Heterogeneous graph representation learning HGRL aims to project nodes in a HIN into a low-dimensional vector space while preserving the heterogeneous node attributes and edges. A recent survey presents a comprehensive overview of HGRL (Dong et al. 2020), covering shallow heterogeneous network embedding methods (Dong et al. 2017; Fu et al. 2017; Fan et al. 2018), and heterogeneous GNN-based approaches that are empowered by rather complex deep encoders (Meng et al. 2015; Schlichtkrull et al. 2019; Zhang et al. 2019; Wang et al. 2019; Fu et al. 2020; Hu et al. 2020; Zheng et al. 2021). The “shallow” methods are characterised as an embedding lookup table, meaning that they directly encode each node in the network as a vector, and this embedding table is the parameter to be optimised. However, they cannot utilise the node attributes and do not support the end-to-end training strategy. On the other hand, inspired by the recent outstanding performance of GNN models, some studies have attempted to extend GNNs for HINs. R-GCNs (Schlichtkrull et al. 2019) keep a distinct linear projection weight for each relation type. HetGNN (Zhang et al. 2019) adopts different recurrent neural networks for different node types to incorporate multi-modal attributes. HAN (Wang et al. 2019) extends GAT (Velickovic et al. 2018) by maintaining weights for different meta-path-defined edges. MAGNN (Fu et al. 2020) defines meta-path instance encoders, which are used to extract the structural and semantic information ingrained in the meta-path instances. However, all of these models require manual effort and domain expertise to define meta-paths in order to capture the semantics underlying the given heterogeneous graph.

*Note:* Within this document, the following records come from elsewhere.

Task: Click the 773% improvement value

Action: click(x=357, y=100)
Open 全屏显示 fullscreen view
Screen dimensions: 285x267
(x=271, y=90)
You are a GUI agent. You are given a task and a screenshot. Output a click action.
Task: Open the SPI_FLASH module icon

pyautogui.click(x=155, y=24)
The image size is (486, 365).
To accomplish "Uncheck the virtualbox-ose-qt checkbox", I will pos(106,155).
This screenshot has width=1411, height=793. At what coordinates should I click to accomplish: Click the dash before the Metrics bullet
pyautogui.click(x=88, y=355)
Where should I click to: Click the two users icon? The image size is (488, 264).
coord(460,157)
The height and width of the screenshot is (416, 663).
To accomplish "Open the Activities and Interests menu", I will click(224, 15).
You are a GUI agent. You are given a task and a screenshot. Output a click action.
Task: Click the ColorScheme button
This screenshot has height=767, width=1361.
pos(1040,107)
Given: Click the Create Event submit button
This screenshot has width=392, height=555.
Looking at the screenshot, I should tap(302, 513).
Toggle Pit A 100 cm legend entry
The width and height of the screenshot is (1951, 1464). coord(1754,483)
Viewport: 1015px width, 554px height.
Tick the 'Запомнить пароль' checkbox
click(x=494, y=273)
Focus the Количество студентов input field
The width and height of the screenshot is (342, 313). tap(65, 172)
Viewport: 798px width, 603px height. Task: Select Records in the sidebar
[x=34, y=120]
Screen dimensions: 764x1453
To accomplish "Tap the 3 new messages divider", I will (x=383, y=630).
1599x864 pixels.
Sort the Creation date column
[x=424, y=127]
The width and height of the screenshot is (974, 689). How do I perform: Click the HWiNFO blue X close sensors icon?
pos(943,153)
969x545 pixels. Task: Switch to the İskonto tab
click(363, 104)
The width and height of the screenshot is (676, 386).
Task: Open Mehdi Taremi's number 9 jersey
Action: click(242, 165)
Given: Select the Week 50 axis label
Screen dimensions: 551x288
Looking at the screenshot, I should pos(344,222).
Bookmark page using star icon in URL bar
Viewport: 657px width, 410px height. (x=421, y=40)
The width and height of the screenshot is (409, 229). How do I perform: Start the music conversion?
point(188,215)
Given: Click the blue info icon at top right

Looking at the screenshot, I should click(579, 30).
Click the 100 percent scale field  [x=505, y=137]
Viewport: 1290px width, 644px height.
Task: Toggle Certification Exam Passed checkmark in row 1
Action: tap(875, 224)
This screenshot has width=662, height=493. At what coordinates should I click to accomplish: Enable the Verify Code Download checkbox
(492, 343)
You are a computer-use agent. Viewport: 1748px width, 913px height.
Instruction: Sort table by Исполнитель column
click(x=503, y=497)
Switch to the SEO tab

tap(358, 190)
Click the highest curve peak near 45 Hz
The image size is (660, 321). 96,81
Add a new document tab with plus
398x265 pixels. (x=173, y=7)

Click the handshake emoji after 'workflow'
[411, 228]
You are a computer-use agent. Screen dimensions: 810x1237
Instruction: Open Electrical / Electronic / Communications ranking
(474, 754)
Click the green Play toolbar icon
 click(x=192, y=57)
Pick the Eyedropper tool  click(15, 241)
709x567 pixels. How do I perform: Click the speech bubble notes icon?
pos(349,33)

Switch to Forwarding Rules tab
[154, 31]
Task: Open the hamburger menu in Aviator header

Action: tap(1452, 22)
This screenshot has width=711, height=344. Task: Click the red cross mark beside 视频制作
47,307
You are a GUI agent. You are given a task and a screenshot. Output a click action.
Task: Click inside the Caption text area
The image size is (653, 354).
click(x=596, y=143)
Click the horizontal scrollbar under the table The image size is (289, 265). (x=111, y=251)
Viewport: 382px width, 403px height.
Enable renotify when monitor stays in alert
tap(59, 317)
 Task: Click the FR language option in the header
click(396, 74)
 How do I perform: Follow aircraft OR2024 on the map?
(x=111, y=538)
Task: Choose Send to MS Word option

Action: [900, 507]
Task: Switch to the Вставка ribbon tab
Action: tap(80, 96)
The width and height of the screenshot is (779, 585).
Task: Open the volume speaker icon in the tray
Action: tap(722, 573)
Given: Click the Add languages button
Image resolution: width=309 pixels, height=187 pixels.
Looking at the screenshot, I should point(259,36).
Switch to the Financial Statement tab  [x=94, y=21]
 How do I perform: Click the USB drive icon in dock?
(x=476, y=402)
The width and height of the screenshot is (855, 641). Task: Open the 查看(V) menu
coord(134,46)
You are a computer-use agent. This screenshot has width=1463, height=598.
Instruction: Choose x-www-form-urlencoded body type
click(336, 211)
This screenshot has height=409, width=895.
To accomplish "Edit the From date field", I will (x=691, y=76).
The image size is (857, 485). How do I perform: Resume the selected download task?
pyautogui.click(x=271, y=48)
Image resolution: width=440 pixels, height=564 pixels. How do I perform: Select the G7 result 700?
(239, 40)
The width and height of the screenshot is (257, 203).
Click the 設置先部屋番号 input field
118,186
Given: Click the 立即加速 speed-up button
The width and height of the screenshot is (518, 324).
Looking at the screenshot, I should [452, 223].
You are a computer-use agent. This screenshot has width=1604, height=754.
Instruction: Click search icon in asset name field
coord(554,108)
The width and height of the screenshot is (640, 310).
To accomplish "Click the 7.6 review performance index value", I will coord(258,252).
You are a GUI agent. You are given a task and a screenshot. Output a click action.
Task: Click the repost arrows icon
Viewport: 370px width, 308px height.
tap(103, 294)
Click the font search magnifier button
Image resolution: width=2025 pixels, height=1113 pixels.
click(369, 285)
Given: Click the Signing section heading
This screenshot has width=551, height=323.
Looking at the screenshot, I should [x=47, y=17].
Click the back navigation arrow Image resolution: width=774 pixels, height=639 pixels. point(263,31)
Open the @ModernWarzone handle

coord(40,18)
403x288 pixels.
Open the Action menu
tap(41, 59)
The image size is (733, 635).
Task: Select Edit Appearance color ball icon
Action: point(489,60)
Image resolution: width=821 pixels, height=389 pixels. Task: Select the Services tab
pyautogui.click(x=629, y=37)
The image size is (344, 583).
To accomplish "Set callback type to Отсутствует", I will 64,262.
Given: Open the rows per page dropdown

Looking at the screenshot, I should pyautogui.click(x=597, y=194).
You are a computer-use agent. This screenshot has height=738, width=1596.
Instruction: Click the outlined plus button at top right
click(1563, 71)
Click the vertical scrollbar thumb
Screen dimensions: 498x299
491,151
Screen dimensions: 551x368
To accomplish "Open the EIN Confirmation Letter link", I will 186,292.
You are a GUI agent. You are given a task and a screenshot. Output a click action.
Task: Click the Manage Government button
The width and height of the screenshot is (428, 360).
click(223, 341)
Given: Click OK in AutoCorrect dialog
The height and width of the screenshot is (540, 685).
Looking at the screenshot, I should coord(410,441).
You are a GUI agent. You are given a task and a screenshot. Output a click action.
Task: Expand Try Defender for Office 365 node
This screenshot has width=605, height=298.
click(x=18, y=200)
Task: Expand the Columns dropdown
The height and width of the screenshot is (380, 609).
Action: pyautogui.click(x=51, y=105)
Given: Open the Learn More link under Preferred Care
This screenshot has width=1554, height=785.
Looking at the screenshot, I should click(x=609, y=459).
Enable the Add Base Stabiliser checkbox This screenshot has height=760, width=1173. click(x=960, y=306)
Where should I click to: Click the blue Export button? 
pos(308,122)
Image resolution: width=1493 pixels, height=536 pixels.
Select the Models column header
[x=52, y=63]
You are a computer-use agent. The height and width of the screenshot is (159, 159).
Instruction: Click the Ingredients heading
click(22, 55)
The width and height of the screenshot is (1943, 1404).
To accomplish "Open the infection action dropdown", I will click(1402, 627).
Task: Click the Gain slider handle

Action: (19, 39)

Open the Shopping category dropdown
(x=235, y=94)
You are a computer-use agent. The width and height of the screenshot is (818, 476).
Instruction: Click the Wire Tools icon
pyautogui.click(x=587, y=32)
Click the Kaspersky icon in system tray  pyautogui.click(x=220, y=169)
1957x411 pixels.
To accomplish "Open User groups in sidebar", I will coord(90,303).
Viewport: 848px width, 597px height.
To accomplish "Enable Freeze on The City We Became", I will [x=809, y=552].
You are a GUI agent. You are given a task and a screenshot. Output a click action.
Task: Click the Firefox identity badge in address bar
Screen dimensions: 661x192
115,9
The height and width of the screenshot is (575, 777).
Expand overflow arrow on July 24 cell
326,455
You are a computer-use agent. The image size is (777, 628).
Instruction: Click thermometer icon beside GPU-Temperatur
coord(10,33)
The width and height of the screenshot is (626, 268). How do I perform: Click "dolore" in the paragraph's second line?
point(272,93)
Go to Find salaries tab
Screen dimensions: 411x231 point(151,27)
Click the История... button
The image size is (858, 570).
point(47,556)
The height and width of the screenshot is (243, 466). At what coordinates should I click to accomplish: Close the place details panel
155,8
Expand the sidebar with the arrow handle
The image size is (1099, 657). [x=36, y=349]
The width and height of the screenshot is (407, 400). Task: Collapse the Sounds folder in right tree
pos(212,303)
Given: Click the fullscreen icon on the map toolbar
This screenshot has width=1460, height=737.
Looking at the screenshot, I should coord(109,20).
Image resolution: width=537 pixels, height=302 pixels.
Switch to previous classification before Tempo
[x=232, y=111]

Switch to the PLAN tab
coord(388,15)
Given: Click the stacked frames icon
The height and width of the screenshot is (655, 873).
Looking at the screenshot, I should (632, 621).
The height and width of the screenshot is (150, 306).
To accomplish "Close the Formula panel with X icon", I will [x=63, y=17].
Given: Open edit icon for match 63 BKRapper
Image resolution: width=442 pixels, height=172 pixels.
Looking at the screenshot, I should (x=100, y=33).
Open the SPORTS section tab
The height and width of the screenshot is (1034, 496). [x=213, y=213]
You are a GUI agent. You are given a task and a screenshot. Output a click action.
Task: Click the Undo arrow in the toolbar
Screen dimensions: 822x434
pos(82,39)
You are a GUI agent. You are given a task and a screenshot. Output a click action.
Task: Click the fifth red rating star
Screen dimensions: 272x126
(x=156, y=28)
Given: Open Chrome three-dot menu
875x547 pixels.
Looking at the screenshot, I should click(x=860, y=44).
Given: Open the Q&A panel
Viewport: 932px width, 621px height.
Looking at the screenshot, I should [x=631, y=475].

A recent model, HGT (Hu et al. 2020), attempts to avoid the dependency on hand-crafted meta-paths by devising transferable relation scores, but the number of layers limits its exploration range, and it introduces a large number of additional parameters to optimise. GTN Yun et al. (2019) selects meta-paths from a group of adjacency matrices with learnable weights. The weights are shared among all nodes and are thus not flexible to generate node-specific meta-paths for each individual node. In addition, FSPG Meng et al. (2015), AutoPath Yang et al. (2018) and MPDRL Wan et al. (2020) attempt to employ RL technologies to discover paths between pairs of nodes and further learn node representations for predicting the possibility of the existing edges between node pairs. They assume the founded paths explicitly represent the similarity between two nodes. However, they can only identify meta-paths that describe two nodes’ similarities instead of generating meta-path for individual nodes to learn their representations for node-wise tasks. Moreover, some work (Tanon et al. 2018; Ahmadi et al. 2020) concerns the discovery of frequent patterns in a HIN and the subsequent transformation of these patterns into rules, aka rule mining. But the found patterns are not designed for specific tasks or nodes. Consequently, we believe it is necessary and essential to developing a new HGRL framework that can support the adaptive generation of personalised meta-paths for each node in HIN for node-wise tasks.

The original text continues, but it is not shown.